━━ Data rows

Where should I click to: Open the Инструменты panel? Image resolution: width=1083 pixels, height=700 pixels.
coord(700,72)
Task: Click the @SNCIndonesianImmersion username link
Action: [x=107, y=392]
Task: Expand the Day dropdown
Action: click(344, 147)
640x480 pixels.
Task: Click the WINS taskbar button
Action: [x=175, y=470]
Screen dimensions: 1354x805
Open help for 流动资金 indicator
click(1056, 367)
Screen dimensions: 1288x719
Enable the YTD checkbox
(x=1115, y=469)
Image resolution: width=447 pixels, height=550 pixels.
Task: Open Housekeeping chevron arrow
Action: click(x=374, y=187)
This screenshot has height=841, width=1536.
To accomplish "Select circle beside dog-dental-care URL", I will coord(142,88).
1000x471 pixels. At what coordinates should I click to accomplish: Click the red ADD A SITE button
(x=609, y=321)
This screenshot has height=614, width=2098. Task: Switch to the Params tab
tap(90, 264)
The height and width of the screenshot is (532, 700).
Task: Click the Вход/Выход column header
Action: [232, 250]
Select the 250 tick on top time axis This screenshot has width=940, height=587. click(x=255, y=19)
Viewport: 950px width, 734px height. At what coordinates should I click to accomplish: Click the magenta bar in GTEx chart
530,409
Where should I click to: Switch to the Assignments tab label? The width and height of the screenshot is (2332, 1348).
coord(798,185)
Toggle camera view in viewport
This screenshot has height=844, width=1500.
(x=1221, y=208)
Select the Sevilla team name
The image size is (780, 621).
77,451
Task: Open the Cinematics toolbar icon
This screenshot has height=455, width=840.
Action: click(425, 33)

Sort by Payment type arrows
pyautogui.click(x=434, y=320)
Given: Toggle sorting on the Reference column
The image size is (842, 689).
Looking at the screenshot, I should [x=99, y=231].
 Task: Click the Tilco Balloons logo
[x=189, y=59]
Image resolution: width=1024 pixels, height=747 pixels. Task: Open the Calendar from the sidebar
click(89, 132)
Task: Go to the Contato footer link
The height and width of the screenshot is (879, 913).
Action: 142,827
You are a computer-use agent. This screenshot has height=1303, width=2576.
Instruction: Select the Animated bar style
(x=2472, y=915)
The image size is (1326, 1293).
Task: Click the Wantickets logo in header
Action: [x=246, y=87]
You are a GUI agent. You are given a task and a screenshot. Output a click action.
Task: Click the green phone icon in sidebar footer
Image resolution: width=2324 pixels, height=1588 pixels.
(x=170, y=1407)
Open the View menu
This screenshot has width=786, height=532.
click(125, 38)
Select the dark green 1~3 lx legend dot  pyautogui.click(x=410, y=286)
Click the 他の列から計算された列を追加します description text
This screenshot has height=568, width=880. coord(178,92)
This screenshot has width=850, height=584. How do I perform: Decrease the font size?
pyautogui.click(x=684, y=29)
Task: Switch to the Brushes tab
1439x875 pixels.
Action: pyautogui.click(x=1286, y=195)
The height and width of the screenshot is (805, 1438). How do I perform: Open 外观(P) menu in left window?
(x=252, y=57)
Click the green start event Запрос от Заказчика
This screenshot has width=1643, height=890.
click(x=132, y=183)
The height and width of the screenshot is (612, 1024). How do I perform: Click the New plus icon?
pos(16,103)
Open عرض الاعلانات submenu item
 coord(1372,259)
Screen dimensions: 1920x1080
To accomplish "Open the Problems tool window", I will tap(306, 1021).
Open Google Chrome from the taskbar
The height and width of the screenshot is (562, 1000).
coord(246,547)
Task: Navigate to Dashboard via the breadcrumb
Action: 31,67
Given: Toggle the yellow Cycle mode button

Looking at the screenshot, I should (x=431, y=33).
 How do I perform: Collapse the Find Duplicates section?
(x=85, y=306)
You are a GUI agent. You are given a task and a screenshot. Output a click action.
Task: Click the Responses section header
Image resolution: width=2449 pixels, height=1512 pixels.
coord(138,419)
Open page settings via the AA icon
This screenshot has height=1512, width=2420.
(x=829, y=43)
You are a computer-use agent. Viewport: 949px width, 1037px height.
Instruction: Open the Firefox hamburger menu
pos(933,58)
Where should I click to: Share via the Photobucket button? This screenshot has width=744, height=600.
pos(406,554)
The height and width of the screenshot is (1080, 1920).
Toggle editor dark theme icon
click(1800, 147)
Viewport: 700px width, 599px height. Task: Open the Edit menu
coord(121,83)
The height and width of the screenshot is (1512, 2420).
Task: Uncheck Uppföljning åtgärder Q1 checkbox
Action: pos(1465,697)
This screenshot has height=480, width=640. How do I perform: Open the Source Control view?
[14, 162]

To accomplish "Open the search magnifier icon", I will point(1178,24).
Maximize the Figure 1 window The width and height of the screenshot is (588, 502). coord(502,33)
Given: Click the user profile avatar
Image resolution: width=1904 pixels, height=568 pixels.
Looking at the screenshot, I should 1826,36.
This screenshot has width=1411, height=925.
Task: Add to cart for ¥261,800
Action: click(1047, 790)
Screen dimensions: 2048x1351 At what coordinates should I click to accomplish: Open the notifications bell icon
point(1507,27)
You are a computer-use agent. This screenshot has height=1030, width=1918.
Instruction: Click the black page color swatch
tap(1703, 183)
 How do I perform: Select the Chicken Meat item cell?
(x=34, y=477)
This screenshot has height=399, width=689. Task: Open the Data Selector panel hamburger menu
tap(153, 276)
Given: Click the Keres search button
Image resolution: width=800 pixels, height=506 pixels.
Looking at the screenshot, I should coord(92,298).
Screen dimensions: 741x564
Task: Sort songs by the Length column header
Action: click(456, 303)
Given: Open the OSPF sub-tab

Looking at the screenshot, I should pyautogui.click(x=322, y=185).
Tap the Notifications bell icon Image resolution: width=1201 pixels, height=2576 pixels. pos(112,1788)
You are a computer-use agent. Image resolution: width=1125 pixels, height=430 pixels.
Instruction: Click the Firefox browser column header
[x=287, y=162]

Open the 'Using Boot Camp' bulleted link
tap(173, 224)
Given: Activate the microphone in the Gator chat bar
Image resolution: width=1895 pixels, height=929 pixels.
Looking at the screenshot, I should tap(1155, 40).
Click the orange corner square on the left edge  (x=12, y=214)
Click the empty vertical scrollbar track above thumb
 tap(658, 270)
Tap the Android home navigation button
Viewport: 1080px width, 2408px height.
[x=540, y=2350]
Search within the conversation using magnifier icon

━━━━

Exercise prompt: List every row above that contains the string "left", where case counts.

Output of the exercise:
The height and width of the screenshot is (805, 1438). How do I perform: Open 外观(P) menu in left window?
Click the orange corner square on the left edge  (x=12, y=214)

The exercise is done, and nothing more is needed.